My son woke up (for the day) at 4:50am. And as I sat there rocking him, debating whether I should cry or make coffee, I realized it had been over a week since my last blog post. It was time for a post. There's been a lot going on in my life lately - and while this post isn't about me as much as my business - it is a huge part of why I've been so busy and slacking on any blogger responsibilities. Does that make sense? Like I said I've been up since 4:50am.
Boudoir photography has always been a passion of mine. I love the whole idea of it. Dolling up, picking out some cute (and maybe expensive) underwear, and letting your inner Diva (or sex goddess if you will) out in front of a camera. It's empowering. It's invigorating.
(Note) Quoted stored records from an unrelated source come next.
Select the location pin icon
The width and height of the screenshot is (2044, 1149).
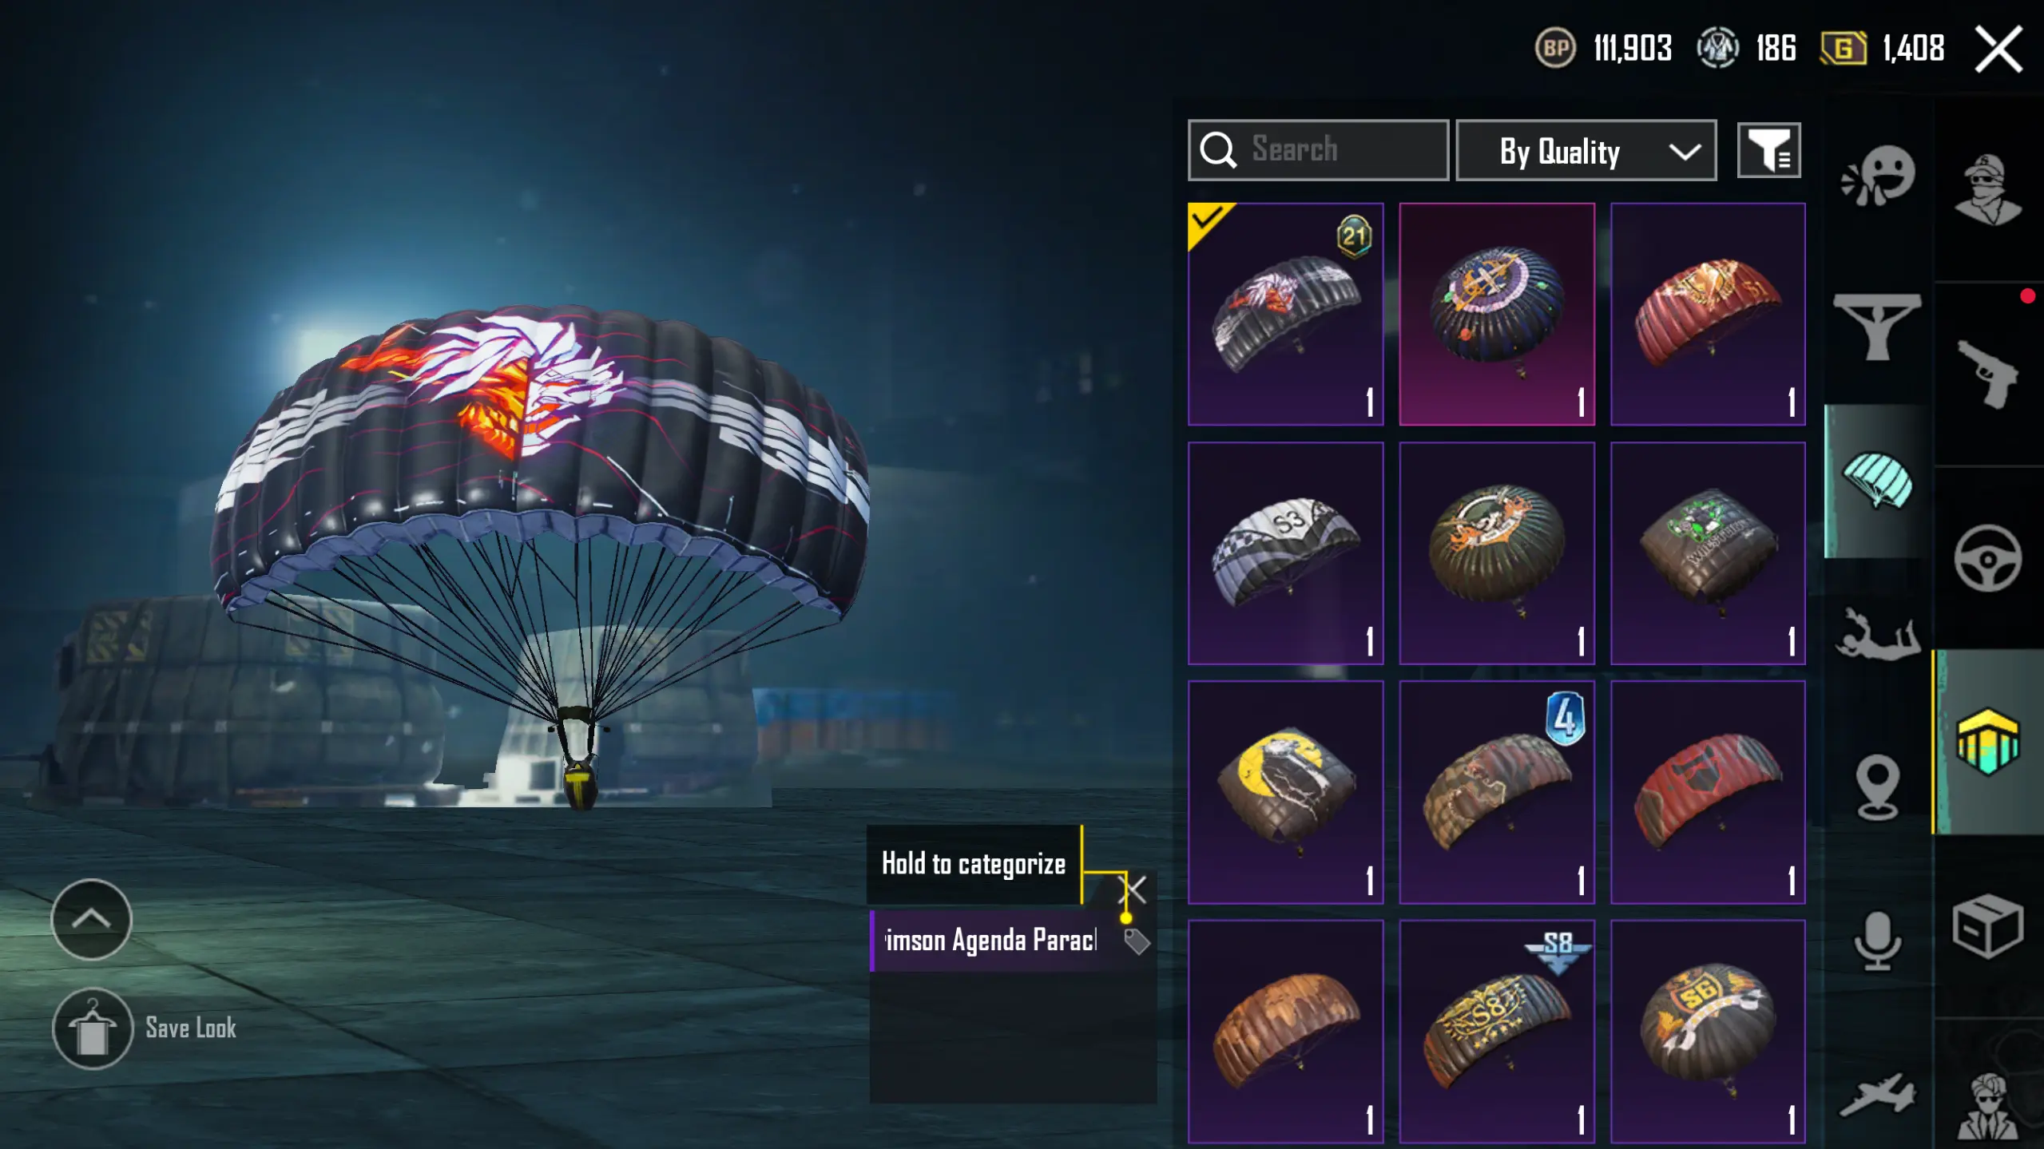point(1877,787)
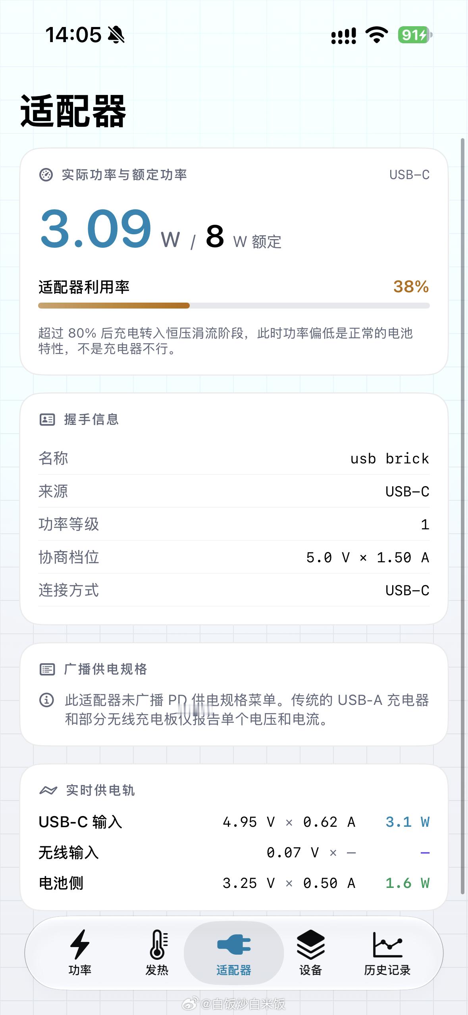
Task: Select the 适配器 plug tab
Action: tap(234, 952)
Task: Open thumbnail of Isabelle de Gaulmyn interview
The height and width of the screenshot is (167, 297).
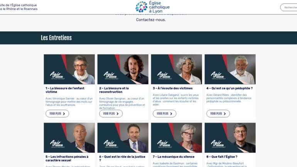Action: pos(177,138)
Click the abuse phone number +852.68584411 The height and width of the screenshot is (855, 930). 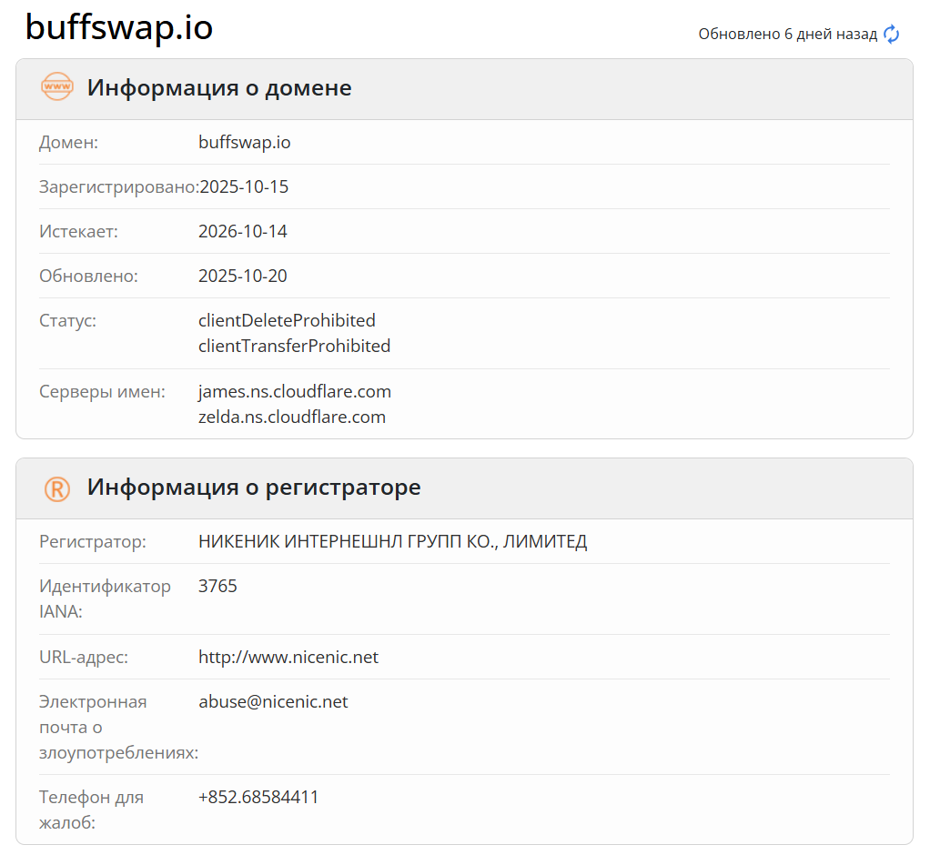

And it's sexy as hell. I had a boudoir shoot years ago and I've been wanting to do another but couldn't bring myself to pay $300+ for a 45 minute session, not including images or print rights. I just couldn't do it. I realized then that I am probably not the only woman wanting these pictures done but refusing to pay the money. So I decided to announce that I wanted to add boudoir photography to my portfolio and the response I received was incredible. Honestly guys, my phone was blowing up and in my own little way I felt like I broke the internet.
I've said before that this whole "starting your business based on a passion" thing is super humbling. The support and, dare I say, demand, for my work is overwhelming. And as I sit here watching the sun rise I'm lost for words. Where was I going with this? Oh right, my passion broke the internet.
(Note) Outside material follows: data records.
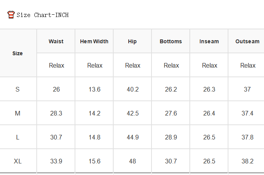The width and height of the screenshot is (264, 175).
Task: Select the XL size row label
Action: [17, 161]
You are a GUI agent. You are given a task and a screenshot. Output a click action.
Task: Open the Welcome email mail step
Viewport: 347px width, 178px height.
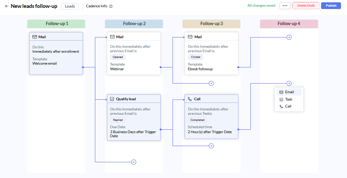click(x=56, y=53)
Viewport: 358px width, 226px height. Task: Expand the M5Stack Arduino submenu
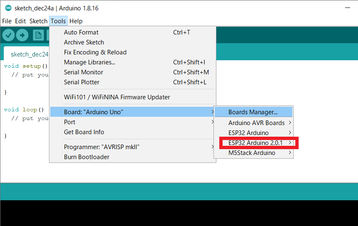252,153
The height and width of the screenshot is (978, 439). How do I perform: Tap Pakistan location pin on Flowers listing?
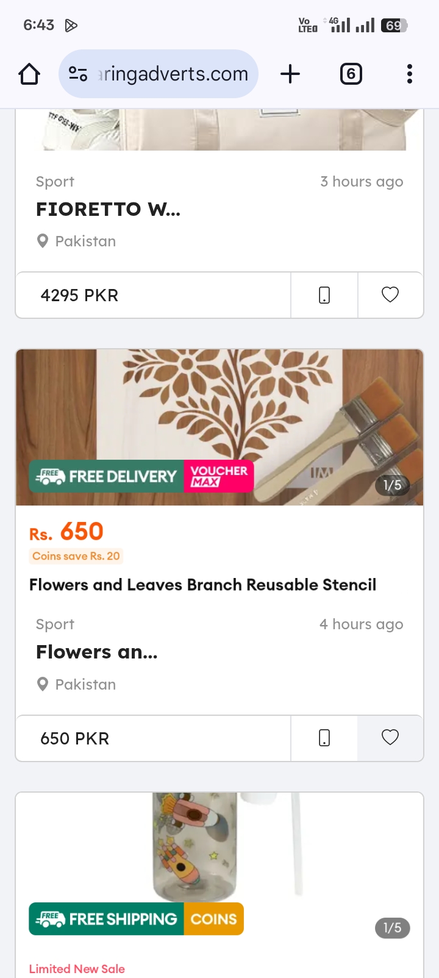[x=43, y=684]
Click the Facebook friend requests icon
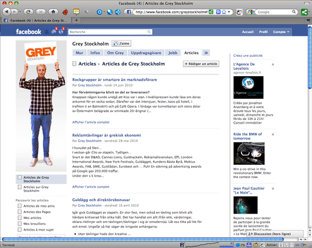The image size is (312, 248). [47, 32]
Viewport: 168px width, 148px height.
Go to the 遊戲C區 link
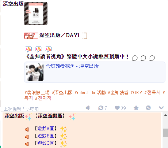point(46,143)
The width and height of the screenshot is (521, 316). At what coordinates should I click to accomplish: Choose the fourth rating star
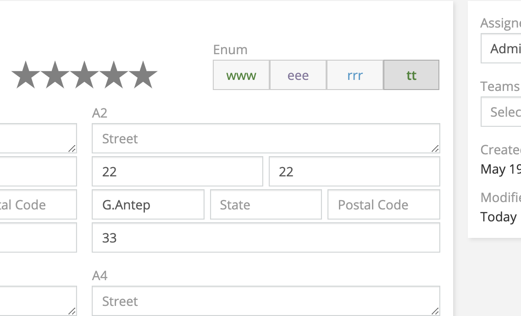coord(113,75)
I booked nine (NINE) boudoir sessions in a night. Some have come to fruition, some are still on the books. My hunch was more than accurate. Some women wanted these pictures for themselves, others for their lovers, regardless who they were for, they wanted them. I've had four sessions so far and they're easily my favorite. Don't get me wrong, babies and families are great. Couples and seniors are fabulous. But boudoir sessions are freeing. Not just for my subject but for me. And I can't find the words to describe this feeling in more detail... I guess the coffee hasn't kicked in yet.
After my last session I decided I really wanted to try and take some of myself. Which is a whole heck of a lot harder than it sounds. Taking "selfies" was a lot easier before I became a "photographer" (see my older what I wore posts). I attempted these while my husband was out of town, less pressure if he's not home to walk in and ask why I'm taking pictures of myself in my underwear. I put the kids to bed, picked out a favorite set, added a little extra makeup, and tried to get the best lighting I could in my dark bedroom. The result? Not as I hoped honestly. Out of 210 images, I got one that I considered decent. BUT at least I got one.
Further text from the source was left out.